Cytogenetic and FISH analysis

The cytogenetic study was performed from peripheral blood sample stimulated by phytohemagglutinin according to standard protocol. The analysis was carried out by Karyotype G banding (GTG) (450/550 bands per haploid set) according to ISCN 2016. The FISH analysis was performed in nucleus and metaphases chromosomal preparations according to standard protocols using SNRPN/GABRB3 probe (Cytocell Inc).

Bisulfite DNA treatment

The genomic DNA input was 250 ng/μl to be modified with sodium bisulfite using the EZ DNA™ methylation kit (Zymo Research, USA). The final protocol step was to elute in 10 μl of nuclease‐free water according to the manufacturer's instructions. The modified DNA was quantified and was assessed with NanoDrop Spectrophotometer.

Methylation‐specific PCR

The Methylation‐Specific PCR (MS‐PCR) was performed in 25 μl of a mixture containing 10 pmol of each primer (ThermoFisher Scientific, USA), 12.5 μl Maxima® Hot Start PCR Master Mix (ThermoFisher Scientific, USA) with Hot Start Taq DNA polymerase and nuclease‐free water. Primer‐Blast online tool (Ye et al., 2012) was used to design primers SNURF‐SNRPN locus (GenBank accession number: NG_009157.1) for methylated and nonmethylated alleles: 5′‐Ggatttttgtattgcggtaaataag ‐3′ (forward/PWS_F), 5′‐Caactaaccttacccactccatc‐3′ (reverse/PWS_R). As a control, the set of primers described by Kosaki et al. (1997) methylated and nonmethylated alleles. The reaction was hot started at 95°C for 5 min, and MS‐PCR conditions for all of the reactions were as follows: denaturation at 95°C for 15 s, annealing at 60°C for 30 s and extension at 72°C for 15 s, for 40 cycles, and final 5 min extension at 72°C. In each set of methylation‐specific PCR reactions, four samples were included. Healthy control, PWS and AS Bisulfite‐Converted genomic DNAs (from 2.4) with an input of 10 ng/μl and Negative Control (Nuclease‐free Water). The MS‐PCR products were analyzed on a 2% agarose gel with ethidium bromide (10 mg/ml, Invitrogen, USA) by horizontal electrophoresis.

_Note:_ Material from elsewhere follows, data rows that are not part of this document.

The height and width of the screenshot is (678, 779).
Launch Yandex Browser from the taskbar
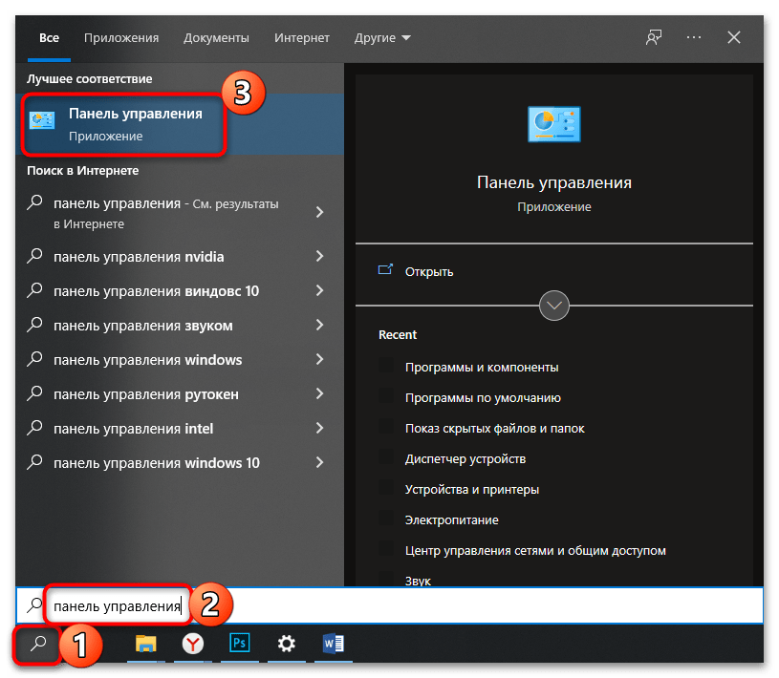[x=193, y=645]
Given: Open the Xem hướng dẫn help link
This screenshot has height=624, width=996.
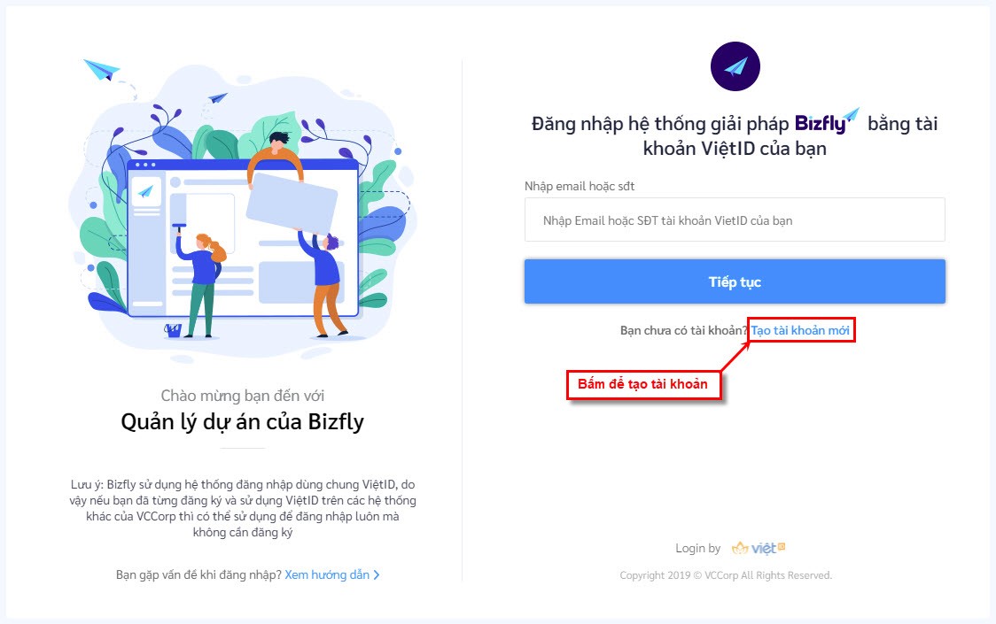Looking at the screenshot, I should point(326,574).
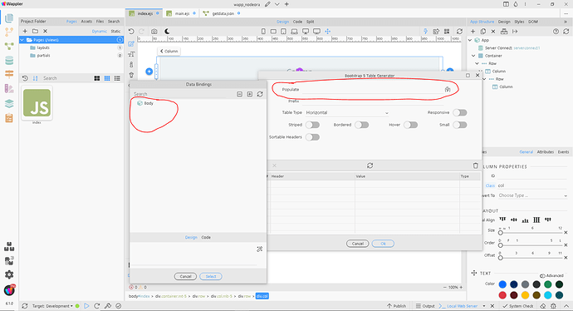Image resolution: width=573 pixels, height=311 pixels.
Task: Click the trash icon above the columns grid
Action: pyautogui.click(x=476, y=165)
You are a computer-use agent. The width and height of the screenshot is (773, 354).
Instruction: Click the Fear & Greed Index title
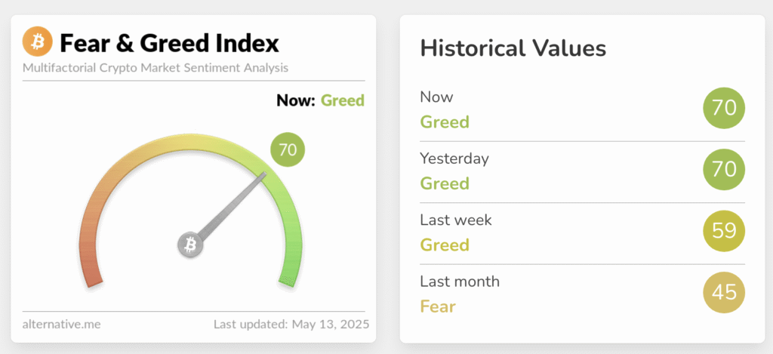coord(169,43)
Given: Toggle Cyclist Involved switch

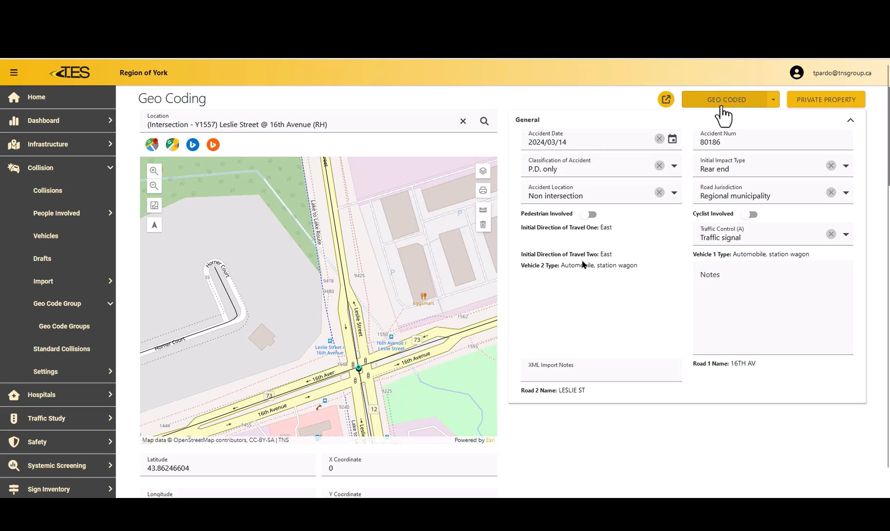Looking at the screenshot, I should tap(749, 214).
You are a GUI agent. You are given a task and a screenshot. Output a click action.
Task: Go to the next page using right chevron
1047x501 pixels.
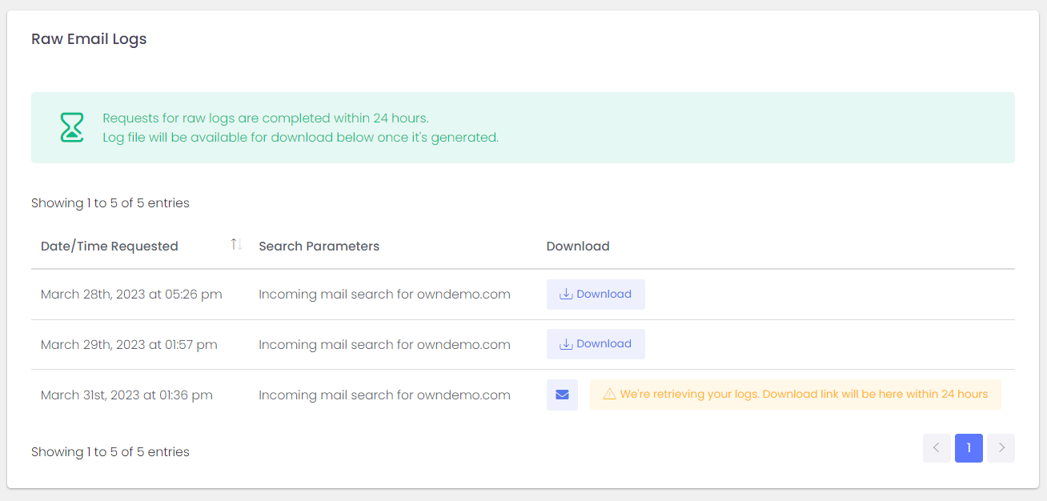point(1001,448)

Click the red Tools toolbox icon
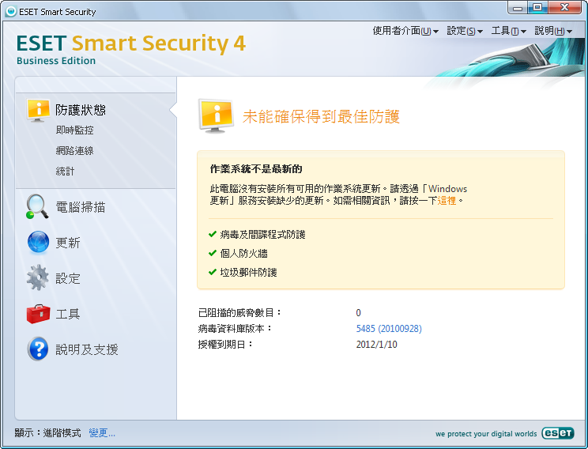pyautogui.click(x=38, y=314)
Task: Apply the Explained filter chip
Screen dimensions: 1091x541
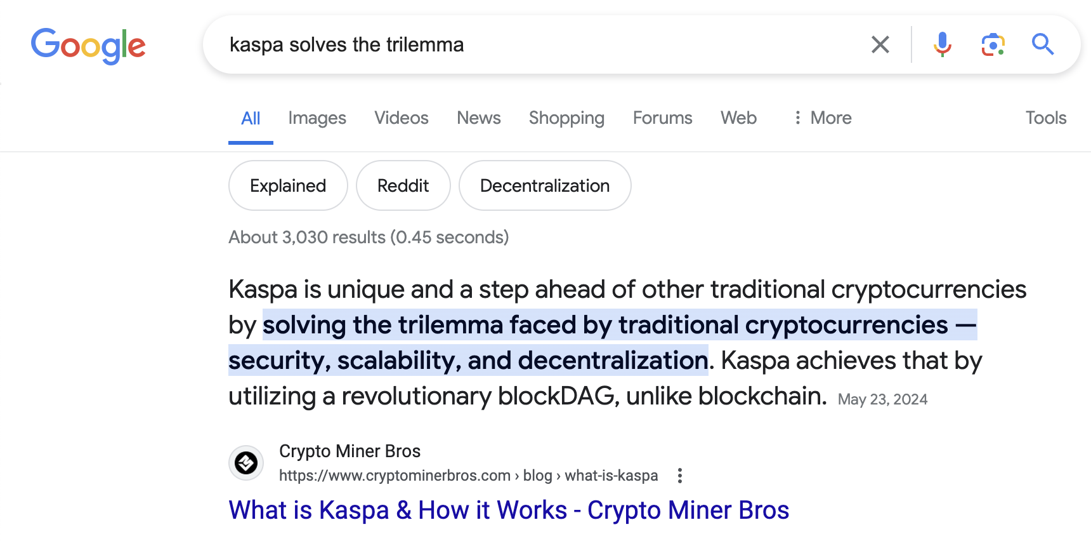Action: [288, 185]
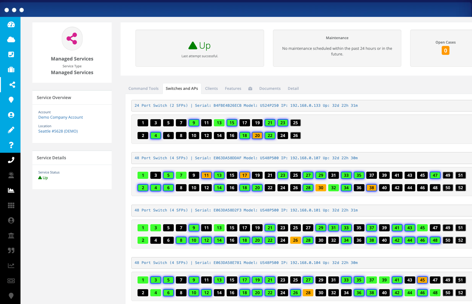Screen dimensions: 472x304
Task: Select the phone handset icon in sidebar
Action: 11,160
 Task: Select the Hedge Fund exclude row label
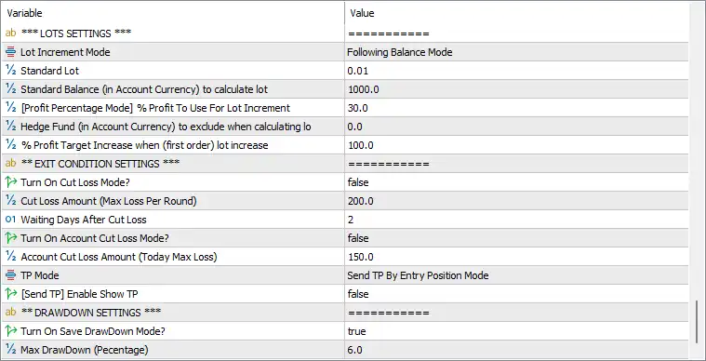[166, 127]
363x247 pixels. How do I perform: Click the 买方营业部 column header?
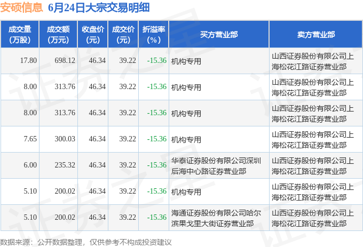point(219,35)
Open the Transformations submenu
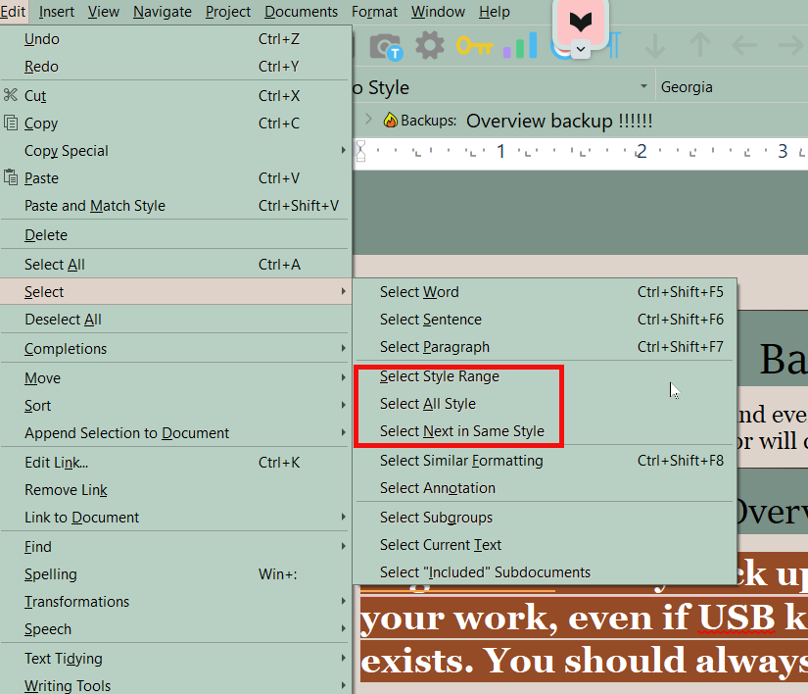Image resolution: width=808 pixels, height=694 pixels. (x=77, y=602)
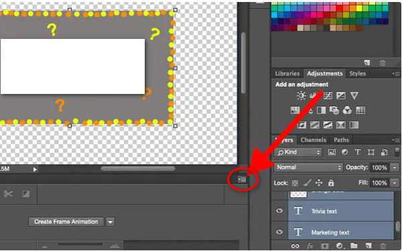402x251 pixels.
Task: Toggle lock transparent pixels
Action: tap(295, 183)
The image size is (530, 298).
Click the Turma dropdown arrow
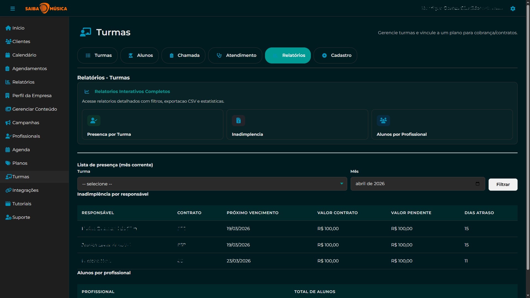click(341, 184)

Methylation‐sensitive high‐resolution melting

Methylation‐Sensitive High‐Resolution Melting (MS‐HRM) was performed on the 7500 Fast Real‐Time PCR System Mix (ThermoFisher Scientific, USA). Each sample was analyzed in triplicate for MS‐HRM. Primers were designed according to the principles outlined by Wojdacz and Hansen (2006). The primers used to amplify bisulfite‐treated DNA, and unmodified genomic DNA was PWS_F and PWS_R. The PCR reaction was performed in 200 μl PCR tubes with a final volume of 10 μl, containing 200 nmol/l of each primer, 5 μl of HRM‐Master Mix (ThermoFisher Scientific, USA) and 10 ng of bisulfite‐treated DNA assessed with NanoDrop Spectrophotometer. The initial denaturation (95°C, 15 min) was followed by 40 cycles for MS‐HRM of 15 s at 95°C, 1 min at 60°C and a HRM step from 60°C to 90°C rising at 0.2°C per second, and holding for 1 s after each stepwise increment. The annealing temperature of 78°C–83°C was chosen as it gave a near‐proportional amplification of methylated and unmethylated templates.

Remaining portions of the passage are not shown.